Een grievenstelsel brengt mee dat een appellant in de regel niet kan volstaan met eenvoudige verwijzing naar hetgeen hij in eerste aanleg naar voren had gebracht. Slechts onder omstandigheden is dit anders, zoals in een geval waarin het geschil in eerste aanleg voldoende is afgebakend, alle relevante argumenten in eerste aanleg al zijn uitgewisseld en het hoger beroep slechts ertoe strekt het oordeel van de appelrechter over diezelfde geschilpunten te verkrijgen7.. Voor zover [A] B.V. deze route heeft willen bewandelen (de primaire toelichting op de grief; zie alinea 2.1 hiervoor), heeft het hof voldoende duidelijk gemaakt dat het op basis van de gedingstukken die in eerste aanleg waren gewisseld, niet tot een ander oordeel kwam dan dat van de rechtbank. Tot zover is de beslissing van het hof in cassatie niet bestreden.
2.11.
Het subsidiaire gedeelte van de grief − de verwijzing in de memorie van grieven naar de persoonlijke toelichting van [betrokkene] – is door het hof getoetst aan de eisen van een goede procesorde. Dat geeft niet blijk van een onjuiste rechtsopvatting8.. Het hof heeft zijn oordeel over hetgeen nog wél en hetgeen niet meer verenigbaar is met een goede procesorde (in het bijzonder: met het vereiste van hoor en wederhoor) mede laten afhangen van de mate waarop [verweerders] op die persoonlijke toelichting was ingegaan. Uit die reactie heeft het hof kennelijk afgeleid dat, ofschoon gebreken kleefden aan de wijze waarop de grieven van [A] B.V. in appel naar voren waren gebracht – een door een advocaat ondertekende memorie van grieven, welke (subsidiair) slechts verwijst naar een bijlage waarin [betrokkene] zijn standpunten uiteenzette −, een goede procesorde zich niet ertegen verzet dat het hof ingaat op die stellingen in die bijlage waarop [verweerders] inhoudelijk was ingegaan. Ten aanzien van die stellingen moet voor [verweerders] voldoende duidelijk zijn geweest wat de strekking van de bezwaren tegen het vonnis in eerste aanleg was. Dat oordeel geeft niet blijk van een onjuiste rechtsopvatting: de grieven moeten worden uitgelegd tegen de achtergrond van het partijdebat. In dit geval hebben ook de geaccepteerde grieven de appellante niet gebaat, omdat het hof, ook na kennisneming van deze nieuwe argumenten, niet tot een andere eindbeslissing kwam dan die van de eerste rechter. Indien de Hoge Raad aan het voorwaardelijk middel toekomt, faalt het.
3. Conclusie
De conclusie strekt tot verwerping van het principaal cassatieberoep.
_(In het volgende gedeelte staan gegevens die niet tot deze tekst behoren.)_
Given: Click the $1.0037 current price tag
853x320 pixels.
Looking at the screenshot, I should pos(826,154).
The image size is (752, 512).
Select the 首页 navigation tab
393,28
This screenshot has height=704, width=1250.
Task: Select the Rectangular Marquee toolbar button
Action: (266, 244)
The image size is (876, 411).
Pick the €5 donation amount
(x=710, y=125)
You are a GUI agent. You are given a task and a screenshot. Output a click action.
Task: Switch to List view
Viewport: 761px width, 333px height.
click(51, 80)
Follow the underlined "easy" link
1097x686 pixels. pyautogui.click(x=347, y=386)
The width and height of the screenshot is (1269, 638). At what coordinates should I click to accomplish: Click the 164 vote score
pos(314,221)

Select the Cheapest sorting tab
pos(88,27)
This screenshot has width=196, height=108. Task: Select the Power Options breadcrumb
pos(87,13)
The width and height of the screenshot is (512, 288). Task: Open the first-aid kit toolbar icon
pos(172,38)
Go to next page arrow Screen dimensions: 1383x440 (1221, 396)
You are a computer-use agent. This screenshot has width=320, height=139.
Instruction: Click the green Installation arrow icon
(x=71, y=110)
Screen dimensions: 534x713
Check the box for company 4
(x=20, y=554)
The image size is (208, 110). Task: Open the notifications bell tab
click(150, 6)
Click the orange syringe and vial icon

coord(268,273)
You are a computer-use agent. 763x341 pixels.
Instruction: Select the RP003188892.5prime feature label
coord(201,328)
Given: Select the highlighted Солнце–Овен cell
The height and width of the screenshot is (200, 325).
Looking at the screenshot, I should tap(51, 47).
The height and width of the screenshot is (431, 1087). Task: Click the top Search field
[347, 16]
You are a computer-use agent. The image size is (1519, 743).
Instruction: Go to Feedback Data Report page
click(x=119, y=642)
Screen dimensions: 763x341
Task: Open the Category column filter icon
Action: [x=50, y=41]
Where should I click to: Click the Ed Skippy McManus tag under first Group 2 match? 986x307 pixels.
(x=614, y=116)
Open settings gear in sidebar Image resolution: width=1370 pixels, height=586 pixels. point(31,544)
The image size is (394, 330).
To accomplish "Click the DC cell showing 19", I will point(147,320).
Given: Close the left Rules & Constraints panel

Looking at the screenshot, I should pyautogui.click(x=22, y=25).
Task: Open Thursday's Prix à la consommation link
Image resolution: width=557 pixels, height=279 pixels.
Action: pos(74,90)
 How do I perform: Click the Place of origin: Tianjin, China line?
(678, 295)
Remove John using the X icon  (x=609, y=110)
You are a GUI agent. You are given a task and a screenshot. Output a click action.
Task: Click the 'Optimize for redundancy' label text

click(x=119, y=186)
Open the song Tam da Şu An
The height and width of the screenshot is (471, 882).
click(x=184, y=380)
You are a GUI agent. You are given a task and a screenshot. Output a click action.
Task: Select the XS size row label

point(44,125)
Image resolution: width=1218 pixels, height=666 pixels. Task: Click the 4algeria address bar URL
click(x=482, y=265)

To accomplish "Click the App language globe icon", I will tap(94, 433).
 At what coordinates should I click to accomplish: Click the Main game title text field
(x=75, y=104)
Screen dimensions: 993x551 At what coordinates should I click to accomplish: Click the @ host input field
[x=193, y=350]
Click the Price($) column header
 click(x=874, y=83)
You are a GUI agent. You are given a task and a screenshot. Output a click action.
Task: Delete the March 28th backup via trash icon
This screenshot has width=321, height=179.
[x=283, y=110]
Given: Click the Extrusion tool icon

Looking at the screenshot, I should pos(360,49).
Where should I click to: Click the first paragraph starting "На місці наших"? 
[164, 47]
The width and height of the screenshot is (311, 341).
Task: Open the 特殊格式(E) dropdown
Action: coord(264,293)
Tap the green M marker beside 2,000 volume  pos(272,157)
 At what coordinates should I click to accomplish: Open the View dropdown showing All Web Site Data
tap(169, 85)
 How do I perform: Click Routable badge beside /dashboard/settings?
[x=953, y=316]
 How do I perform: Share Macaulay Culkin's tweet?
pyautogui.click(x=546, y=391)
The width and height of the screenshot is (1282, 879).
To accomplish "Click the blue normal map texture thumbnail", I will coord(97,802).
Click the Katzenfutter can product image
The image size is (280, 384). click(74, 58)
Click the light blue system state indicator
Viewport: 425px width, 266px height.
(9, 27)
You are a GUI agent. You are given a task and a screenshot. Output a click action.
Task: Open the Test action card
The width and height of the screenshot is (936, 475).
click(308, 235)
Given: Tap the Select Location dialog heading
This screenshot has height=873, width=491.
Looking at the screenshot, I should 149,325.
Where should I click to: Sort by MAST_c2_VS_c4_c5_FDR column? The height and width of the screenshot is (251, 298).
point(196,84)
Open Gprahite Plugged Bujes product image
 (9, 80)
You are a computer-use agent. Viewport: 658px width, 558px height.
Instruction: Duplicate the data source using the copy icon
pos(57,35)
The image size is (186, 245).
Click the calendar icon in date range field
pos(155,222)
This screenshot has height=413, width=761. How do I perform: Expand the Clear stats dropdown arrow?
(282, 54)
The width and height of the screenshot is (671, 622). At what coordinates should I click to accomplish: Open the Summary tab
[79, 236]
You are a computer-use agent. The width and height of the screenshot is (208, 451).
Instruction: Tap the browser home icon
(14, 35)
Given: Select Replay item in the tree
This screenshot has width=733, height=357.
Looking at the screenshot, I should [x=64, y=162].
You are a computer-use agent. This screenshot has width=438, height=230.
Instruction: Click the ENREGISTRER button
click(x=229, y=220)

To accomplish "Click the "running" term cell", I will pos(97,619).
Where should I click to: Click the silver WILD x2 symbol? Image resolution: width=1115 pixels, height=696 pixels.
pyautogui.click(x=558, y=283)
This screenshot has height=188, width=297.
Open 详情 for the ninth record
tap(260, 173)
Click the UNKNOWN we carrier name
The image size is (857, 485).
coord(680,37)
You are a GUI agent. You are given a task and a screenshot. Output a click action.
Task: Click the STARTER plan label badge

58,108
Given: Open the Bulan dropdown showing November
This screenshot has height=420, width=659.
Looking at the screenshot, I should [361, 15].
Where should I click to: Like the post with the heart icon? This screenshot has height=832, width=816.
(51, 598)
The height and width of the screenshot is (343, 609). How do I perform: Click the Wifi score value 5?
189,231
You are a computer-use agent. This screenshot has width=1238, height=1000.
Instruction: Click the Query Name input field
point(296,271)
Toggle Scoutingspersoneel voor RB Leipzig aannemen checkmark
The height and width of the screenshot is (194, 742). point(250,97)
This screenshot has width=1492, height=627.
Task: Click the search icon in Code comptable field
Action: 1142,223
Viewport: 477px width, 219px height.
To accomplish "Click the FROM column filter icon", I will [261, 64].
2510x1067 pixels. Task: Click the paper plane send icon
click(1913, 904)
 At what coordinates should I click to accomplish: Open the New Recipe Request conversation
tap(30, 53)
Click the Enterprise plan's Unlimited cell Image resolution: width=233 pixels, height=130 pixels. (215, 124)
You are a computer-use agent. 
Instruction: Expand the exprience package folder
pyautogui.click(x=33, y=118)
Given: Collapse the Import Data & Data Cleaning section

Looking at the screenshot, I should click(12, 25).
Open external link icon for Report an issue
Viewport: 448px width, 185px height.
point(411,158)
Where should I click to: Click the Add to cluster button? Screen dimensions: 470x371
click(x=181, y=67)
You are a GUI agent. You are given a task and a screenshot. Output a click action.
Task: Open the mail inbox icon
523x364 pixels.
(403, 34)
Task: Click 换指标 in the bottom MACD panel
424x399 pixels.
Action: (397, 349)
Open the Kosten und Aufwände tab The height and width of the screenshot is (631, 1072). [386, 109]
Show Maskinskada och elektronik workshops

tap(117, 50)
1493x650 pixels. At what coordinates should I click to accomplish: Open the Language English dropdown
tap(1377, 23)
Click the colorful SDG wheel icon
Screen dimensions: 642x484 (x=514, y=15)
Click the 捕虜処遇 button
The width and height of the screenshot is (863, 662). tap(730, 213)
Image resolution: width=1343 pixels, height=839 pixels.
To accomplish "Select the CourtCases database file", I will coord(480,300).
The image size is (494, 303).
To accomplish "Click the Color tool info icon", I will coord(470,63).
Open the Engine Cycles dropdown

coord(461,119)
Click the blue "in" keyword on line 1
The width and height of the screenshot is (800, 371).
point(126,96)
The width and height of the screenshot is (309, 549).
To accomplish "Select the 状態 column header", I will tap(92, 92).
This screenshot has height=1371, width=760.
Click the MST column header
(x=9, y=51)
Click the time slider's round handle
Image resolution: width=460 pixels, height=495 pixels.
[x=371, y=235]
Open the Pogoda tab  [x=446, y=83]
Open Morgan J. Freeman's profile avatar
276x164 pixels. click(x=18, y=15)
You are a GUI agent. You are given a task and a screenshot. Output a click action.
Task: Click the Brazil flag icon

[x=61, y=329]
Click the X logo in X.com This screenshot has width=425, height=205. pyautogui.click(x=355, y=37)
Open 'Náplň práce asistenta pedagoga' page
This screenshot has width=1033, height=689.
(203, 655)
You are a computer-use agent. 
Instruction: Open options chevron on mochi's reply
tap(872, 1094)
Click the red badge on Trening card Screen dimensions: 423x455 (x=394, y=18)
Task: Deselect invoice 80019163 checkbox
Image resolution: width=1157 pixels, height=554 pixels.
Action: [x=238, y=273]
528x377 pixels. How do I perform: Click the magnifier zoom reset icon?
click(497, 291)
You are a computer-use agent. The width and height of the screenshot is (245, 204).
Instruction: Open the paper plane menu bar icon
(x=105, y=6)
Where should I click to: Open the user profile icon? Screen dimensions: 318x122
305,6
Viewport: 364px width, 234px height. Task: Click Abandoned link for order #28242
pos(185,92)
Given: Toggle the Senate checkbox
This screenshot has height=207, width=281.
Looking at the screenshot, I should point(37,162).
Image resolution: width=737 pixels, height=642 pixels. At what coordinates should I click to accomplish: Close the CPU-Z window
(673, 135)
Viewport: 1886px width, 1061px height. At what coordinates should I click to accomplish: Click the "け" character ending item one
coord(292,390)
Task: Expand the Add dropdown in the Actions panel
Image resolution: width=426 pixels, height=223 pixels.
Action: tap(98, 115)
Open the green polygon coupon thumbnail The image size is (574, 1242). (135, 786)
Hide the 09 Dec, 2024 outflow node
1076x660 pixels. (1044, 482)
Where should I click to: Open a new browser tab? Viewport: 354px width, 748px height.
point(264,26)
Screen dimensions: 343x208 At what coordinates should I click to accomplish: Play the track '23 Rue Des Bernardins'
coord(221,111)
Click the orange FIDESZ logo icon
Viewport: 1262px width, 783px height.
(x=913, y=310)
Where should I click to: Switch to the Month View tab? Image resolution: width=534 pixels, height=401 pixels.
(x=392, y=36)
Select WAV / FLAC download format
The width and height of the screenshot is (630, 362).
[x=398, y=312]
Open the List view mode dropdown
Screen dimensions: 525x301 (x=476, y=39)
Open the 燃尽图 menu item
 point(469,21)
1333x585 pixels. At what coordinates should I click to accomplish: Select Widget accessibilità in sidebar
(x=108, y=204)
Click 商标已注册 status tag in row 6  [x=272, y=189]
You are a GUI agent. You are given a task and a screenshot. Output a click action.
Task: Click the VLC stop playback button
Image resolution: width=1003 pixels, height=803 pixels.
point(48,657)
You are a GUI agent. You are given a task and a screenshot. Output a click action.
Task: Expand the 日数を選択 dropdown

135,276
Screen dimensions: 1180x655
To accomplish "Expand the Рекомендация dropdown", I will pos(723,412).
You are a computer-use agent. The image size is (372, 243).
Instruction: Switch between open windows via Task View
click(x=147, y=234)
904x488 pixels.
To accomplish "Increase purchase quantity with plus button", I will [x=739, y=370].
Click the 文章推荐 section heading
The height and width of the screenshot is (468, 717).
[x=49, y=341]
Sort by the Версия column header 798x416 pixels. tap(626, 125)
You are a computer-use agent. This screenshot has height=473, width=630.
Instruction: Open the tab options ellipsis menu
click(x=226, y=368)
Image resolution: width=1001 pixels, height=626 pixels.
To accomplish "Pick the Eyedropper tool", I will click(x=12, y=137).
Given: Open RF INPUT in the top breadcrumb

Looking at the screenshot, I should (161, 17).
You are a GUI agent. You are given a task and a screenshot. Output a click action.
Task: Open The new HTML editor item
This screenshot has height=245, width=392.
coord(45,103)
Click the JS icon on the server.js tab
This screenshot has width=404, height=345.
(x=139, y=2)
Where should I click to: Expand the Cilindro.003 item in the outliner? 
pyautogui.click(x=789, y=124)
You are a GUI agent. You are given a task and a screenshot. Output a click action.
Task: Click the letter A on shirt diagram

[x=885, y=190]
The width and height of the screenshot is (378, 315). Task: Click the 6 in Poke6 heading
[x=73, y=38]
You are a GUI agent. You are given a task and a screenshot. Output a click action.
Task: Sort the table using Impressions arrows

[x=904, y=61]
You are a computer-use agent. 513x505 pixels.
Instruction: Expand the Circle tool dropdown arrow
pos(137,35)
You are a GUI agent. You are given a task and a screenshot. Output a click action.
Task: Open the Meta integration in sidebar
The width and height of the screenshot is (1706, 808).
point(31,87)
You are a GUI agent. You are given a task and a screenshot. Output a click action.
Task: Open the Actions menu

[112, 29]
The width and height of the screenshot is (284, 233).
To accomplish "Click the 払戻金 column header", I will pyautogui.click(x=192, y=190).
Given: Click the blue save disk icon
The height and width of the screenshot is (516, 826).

De Procureur-Generaal bij de
Hoge Raad der Nederlanden,
a. – g.
Voetnoten
Voetnoten Conclusie 27‑11‑2015
De cessie is aan de gedaagden betekend. Zij is als zodanig geen voorwerp van discussie (zie punt 4 van de s.t. namens [verweerders]). Als rechtsopvolgster onder bijzondere titel is [eiseres] gerechtigd om cassatieberoep in te stellen (HR 5 juni 1992, ECLI:NL:HR:1992:ZC0620, NJ 1993/204 m.nt. H.J. Snijders; vgl. HR 11 september 1996, ECLI:NL:HR:1996:ZC2132, NJ 1997/177 m.nt. J.M.M. Maeijer).
Grief II had slechts betrekking op de proceskostenbeslissing en blijft hier onbesproken.
Zie de s.t. namens [verweerders], blz. 4.
Zie daarover: Asser Procesrecht 4/Bakels, Hammerstein en Wesseling-van Gent, 2012, nr. 107.
Zie de door het hof in rov. 4.3 aangehaalde uitspraken van de Hoge Raad (alinea 2.3 hiervoor); Asser Procesrecht 4/Bakels, Hammerstein en Wesseling-van Gent, 2012, nrs. 117 – 119; recent en in gelijke zin: de conclusie van mijn ambtgenoot Wuisman d.d. 16 oktober 2015 in zaak nr. 14/05550.
Vgl. HR 21 december 1990, ECLI:NL:HR:1990:ZC0090, NJ 1992/96 m.nt. H.J. Snijders.
Het is een juiste invalshoek. Vgl. HR 9 oktober 1992, ECLI:NL:HR:1992:ZC0709, NJ 1994/288, rov. 4.1; HR 19 februari 2013 (strafzaak), ECLI:NL:HR:2013:BZ1431.